• Set exercise 1
Which questions ending in a question mark are put to Herminia Ibarra in the "outsight" interview? List each one.
• Set exercise 2
Repeat word for word the stretch of the "outsight" interview from "I wouldn’t say" through "and different things.".

• Provided passage
____________

From the Outside In
9 minute read
How should the leadership team of an organization in permanent beta act? Management expert, Herminia Ibarra, proffers replacing the concept of “insight” with a focus on continuous personal development and prioritizing action as a form of learning.
Act differently to think differently. Herminia Ibarra, Professor of Leadership at INSEAD and one of the top 10 management gurus in the world according to the Thinkers50 ranking, argues that this is the path to generating effective change. Since the traditional route, which promotes introspection as the method to transform products and processes, may end up just magnifying prior errors.
In her latest book, Act Like a Leader, Think Like a Leader, she conteds that it is necessary to develop what she calls “outsight”: a fundamental quality for achieving success in a business environment characterized by challenges that change on a daily basis. In her interview with WOBI, she defines the term “outsight” and proposes new leadership strategies based on listening to others and acting accordingly.
Can you explain the concept of “outsight”?
It’s the ability to learn from new experiences by getting involved in different types of activities and interacting with other social circles. It’s the opposite of “insight,” which has more to do with reflection. What “outsight” emphasizes is that the context in which we work every day is more interconnected, and often requires performing tasks that we’ve never done before. This presents new challenges that one has to learn to cope with through action, so as to be able to develop new preferences and habits.
Can “outsight” be thought of as a skill that has always been necessary, but only now is its full importance really understood?
Obviously we all learn from our experiences and relationships with people who help us to grow. That was always the case, but the complexity of today’s world is such that it has now become much more important.
How can you train yourself in this capacity?
I wouldn’t say that train is the right word. The capacity of “outsight” comes from experience, engaging in different activities, and participating in projects that are beyond our immediate control and are not linear, but involve going a step beyond what we normally do. It also comes about by doing extracurricular activities that open us up to new ideas that may be relevant. There are many ways to cultivate this skill, but the most important is by doing new and different things.
It would seem, at first glance, that “outsight” implies a certain risk-taking attitude.
Yes. I’m not talking about avoiding any planning, but encouraging self-development, which always involves risk. Of course it’s much riskier to stay in the same place, especially today when we can watch a job disappear or a company cease to be relevant. There are ways to mitigate that risk, and much of what I talk about in the book is how to develop parallel projects to improve our work and create other skills as we are working with the skills we have. I don’t mean a leap into the unknown; what I argue is that you have to “stretch” yourself constantly and not get stuck in a routine that only produces incremental improvements.
Can you give a concrete example of this parallel development?
It’s someone working in the field of engineering, but who signs up for a project with people from different departments to explore a given company matter, and through that experience she gains a wider perspective on the whole organization. It can also be someone who is involved in an industry association, where he discovers interesting and productive strategies from the competition that can later apply to his own company. Ultimately it’s about developing a different set of skills.
When you prioritize action over thought, are you likely to make more mistakes?
The central point is not to analyze and make a decision, but to act as a form of self-development, as a way to cultivate leadership capacity. It’s to put yourself in situations in which you are not the expert, but by doing so, you build the capacity before using it in your next job. I’m not talking about taking on a job that we’re not prepared for, but finding different ways to increase our skill set while still working at the job we’re at now.

____________

• Data drawn from a collection
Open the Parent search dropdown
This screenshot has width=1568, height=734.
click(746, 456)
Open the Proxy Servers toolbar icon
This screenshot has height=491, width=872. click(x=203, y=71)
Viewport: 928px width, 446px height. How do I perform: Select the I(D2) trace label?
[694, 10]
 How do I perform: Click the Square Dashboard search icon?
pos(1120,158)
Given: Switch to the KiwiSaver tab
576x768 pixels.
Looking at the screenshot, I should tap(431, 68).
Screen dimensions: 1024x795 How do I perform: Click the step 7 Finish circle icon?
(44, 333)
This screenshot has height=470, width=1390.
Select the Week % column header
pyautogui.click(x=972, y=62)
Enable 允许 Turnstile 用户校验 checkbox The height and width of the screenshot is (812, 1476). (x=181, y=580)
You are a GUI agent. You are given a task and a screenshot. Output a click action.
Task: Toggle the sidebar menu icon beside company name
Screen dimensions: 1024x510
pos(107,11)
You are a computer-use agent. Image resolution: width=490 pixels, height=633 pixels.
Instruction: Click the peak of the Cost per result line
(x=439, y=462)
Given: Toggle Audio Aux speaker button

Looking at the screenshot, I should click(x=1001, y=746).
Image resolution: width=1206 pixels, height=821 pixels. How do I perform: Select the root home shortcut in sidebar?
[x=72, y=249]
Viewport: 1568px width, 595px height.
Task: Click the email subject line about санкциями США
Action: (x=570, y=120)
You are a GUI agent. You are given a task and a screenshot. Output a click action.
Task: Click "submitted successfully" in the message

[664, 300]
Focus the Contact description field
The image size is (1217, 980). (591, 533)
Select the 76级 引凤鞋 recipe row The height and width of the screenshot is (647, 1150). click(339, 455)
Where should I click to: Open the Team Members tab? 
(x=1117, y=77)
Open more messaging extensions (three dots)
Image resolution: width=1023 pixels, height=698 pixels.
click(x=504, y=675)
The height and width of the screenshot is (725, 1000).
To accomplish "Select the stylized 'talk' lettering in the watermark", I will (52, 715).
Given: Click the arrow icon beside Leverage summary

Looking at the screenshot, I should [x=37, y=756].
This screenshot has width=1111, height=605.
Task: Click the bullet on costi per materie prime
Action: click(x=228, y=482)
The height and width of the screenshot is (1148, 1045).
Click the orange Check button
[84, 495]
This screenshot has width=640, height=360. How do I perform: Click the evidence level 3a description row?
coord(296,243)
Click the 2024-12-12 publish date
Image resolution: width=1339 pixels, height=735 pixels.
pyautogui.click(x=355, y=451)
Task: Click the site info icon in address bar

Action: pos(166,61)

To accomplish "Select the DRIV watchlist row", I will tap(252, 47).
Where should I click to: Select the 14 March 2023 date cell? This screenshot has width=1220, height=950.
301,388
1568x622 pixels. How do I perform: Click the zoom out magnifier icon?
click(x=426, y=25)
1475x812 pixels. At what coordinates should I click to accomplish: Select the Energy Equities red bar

____________

• Complete output 1
- Can you explain the concept of "outsight"?
- Can "outsight" be thought of as a skill that has always been necessary, but only now is its full importance really understood?
- How can you train yourself in this capacity?
- Can you give a concrete example of this parallel development?
- When you prioritize action over thought, are you likely to make more mistakes?

• Complete output 2
I wouldn’t say that train is the right word. The capacity of “outsight” comes from experience, engaging in different activities, and participating in projects that are beyond our immediate control and are not linear, but involve going a step beyond what we normally do. It also comes about by doing extracurricular activities that open us up to new ideas that may be relevant. There are many ways to cultivate this skill, but the most important is by doing new and different things.